A Republican lawmaker, Arizona Representative Jeff Flake, sponsored the proposal amid the federal investigation of a powerful lobbying firm that has contributed millions of dollars to politicians in the last decade. In return, the legislators have steered hundreds of millions of dollars in earmarks to the firm’s clients as well as lucrative no-bid government contracts.
Last month the FBI raided the offices of the Virginia-based firm (PMA Group), which has close ties to senior Democratic appropriators, including Pennsylvania Representative John Murtha who chairs the powerful Defense Appropriations subcommittee. In fact, PMA was founded by one of Murtha’s aides and in 2008 alone the firm’s clients got nearly $300 million in taxpayer earmarks.
Flake’s proposal would have forced the House Ethics Committee to investigate ties between the source and timing of campaign contributions to legislators who later requested earmarks for special projects associated with the donors. The measure specifically mentioned influence peddling between members of Congress and outside interests seeking federal funding.

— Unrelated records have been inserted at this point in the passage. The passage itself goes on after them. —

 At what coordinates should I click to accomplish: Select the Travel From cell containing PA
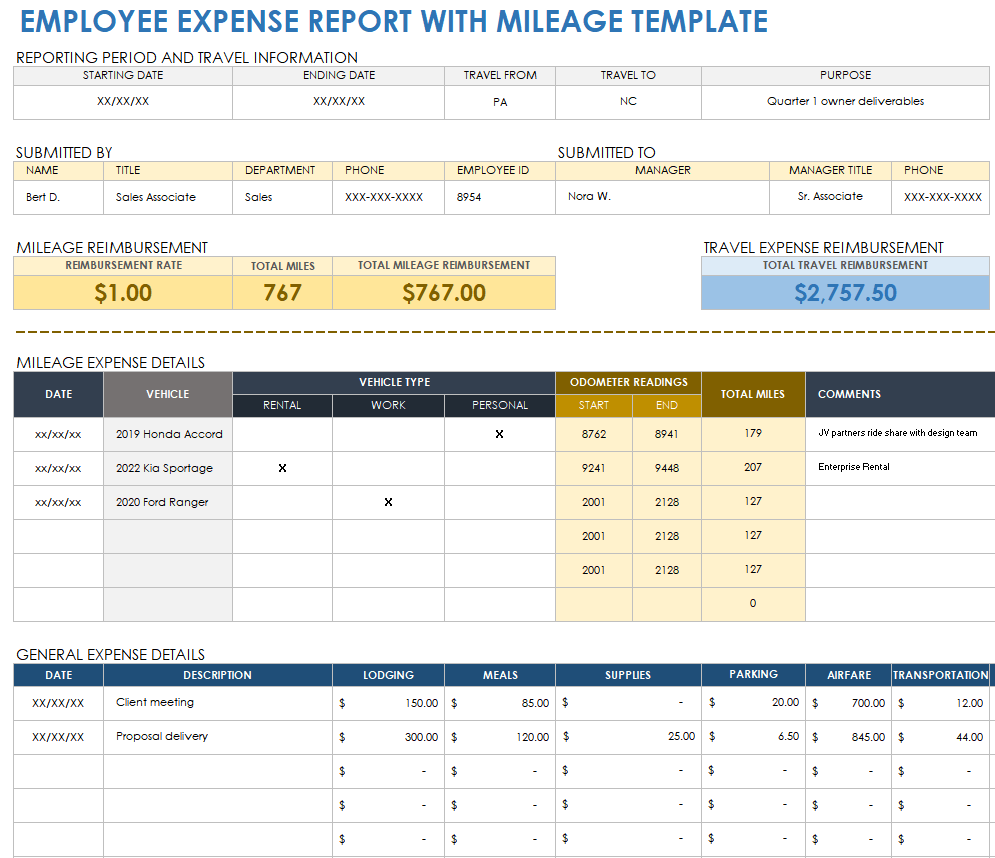pyautogui.click(x=500, y=101)
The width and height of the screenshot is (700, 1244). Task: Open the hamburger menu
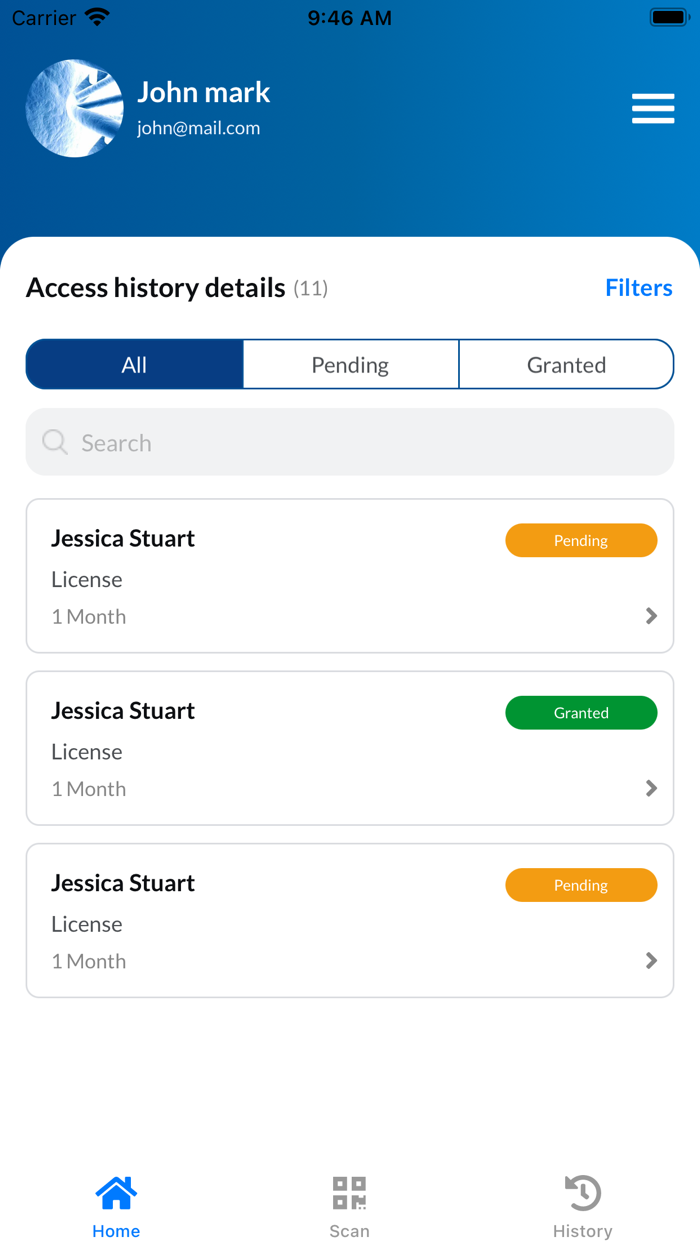653,108
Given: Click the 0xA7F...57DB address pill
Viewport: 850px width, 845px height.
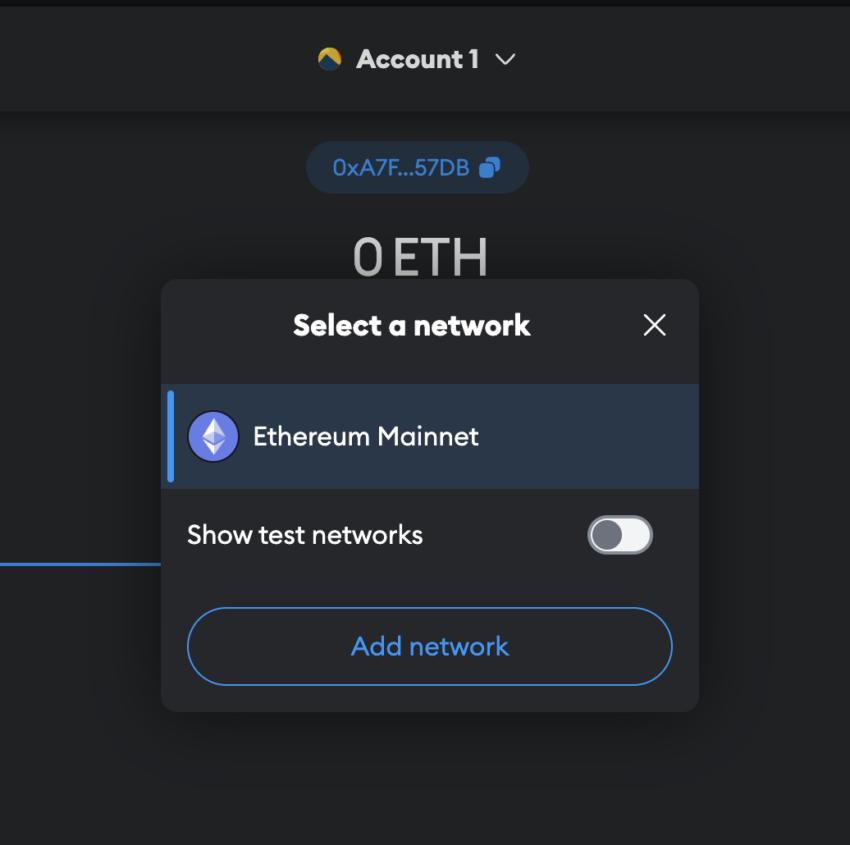Looking at the screenshot, I should pyautogui.click(x=417, y=167).
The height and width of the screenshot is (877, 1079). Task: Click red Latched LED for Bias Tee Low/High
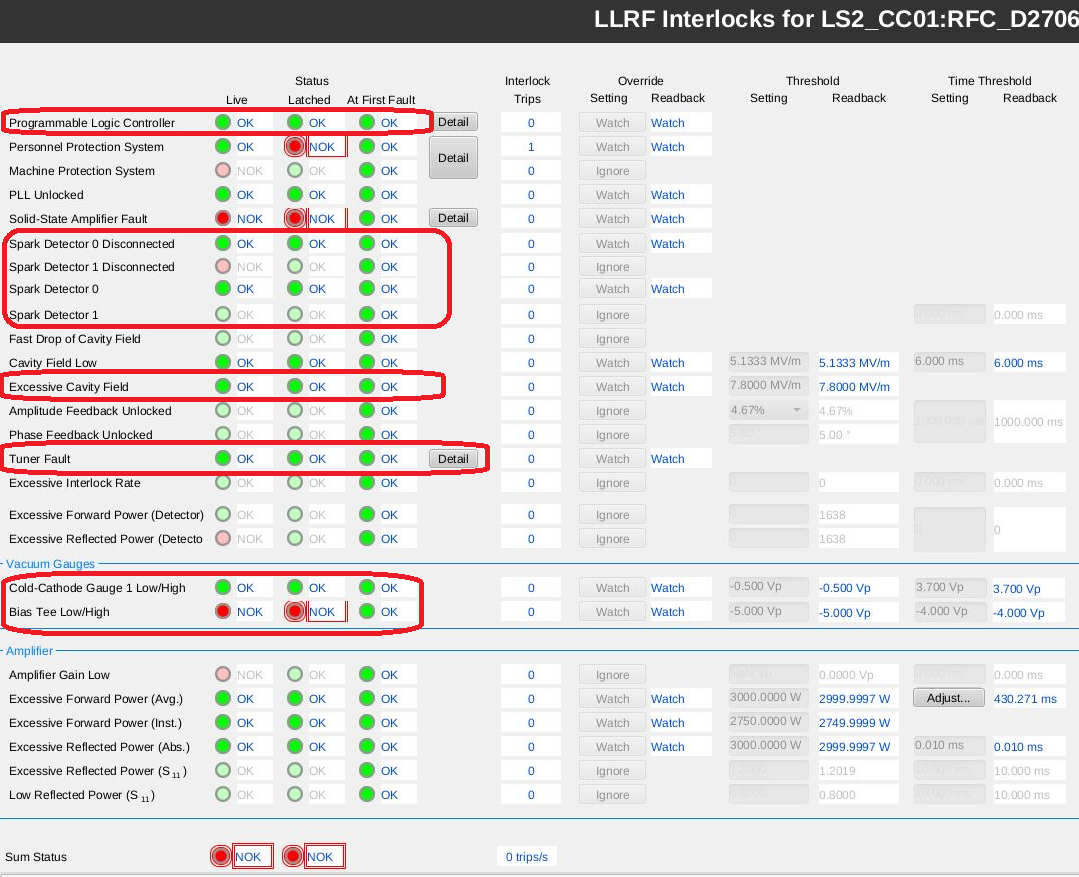[294, 612]
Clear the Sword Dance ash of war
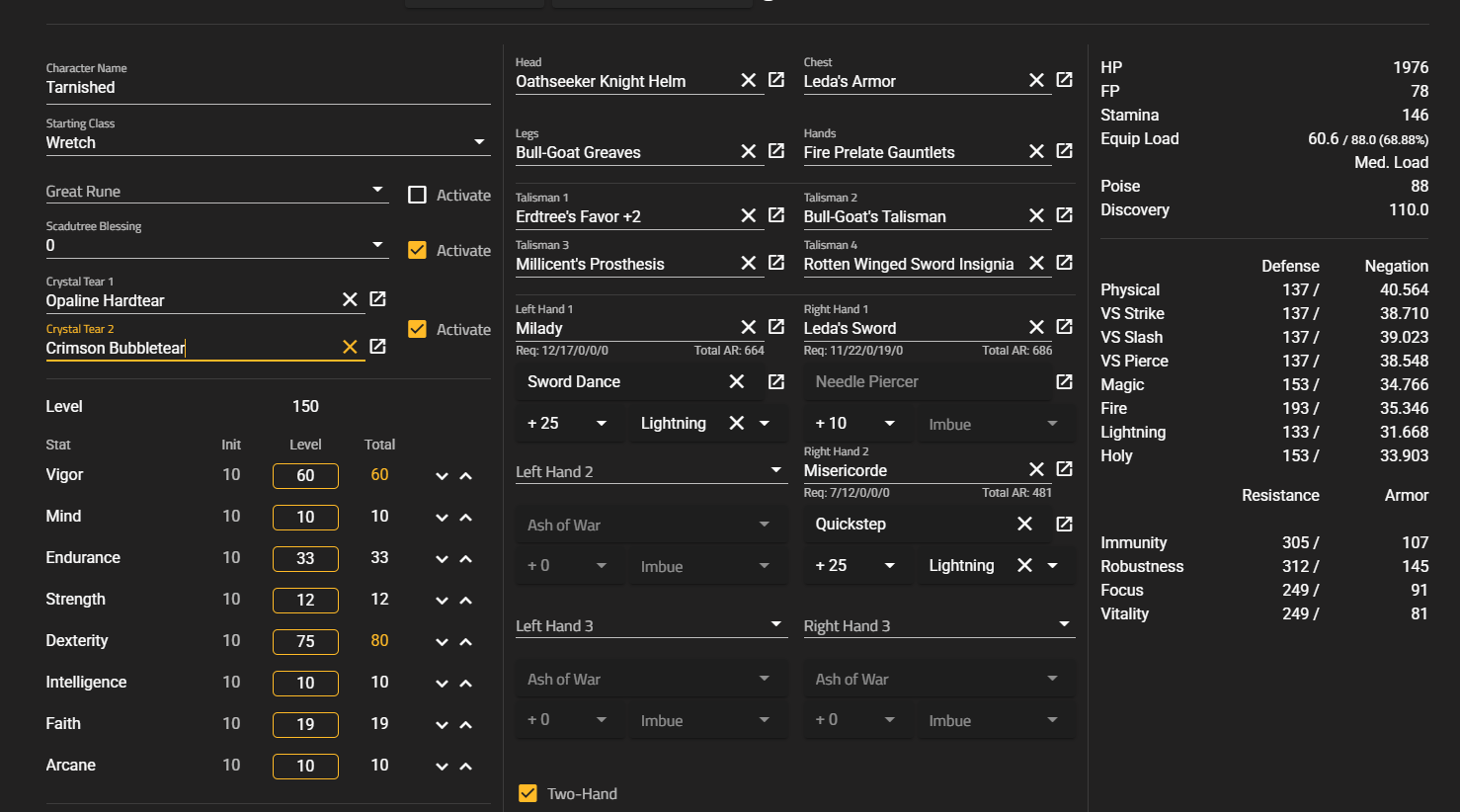This screenshot has height=812, width=1460. (x=737, y=381)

Voting mostly along party lines, the House rejected the proposal 226-182 although 17 Democrats joined Republicans in support of considering it. The vote came shortly after the House approved a $410 billion spending bill which, incredibly, contained $8.8 billion for projects sought by clients of the PMA lobbying group.
Murtha, the lawmaker who has steered the most taxpayer dollars to PMA clients, had no comment on the vote but Flake pointed out the weakness of ethics guidelines and campaign contributions. "When members of Congress can give no-bid contracts to campaign donors, we’ve got a problem," Flake said.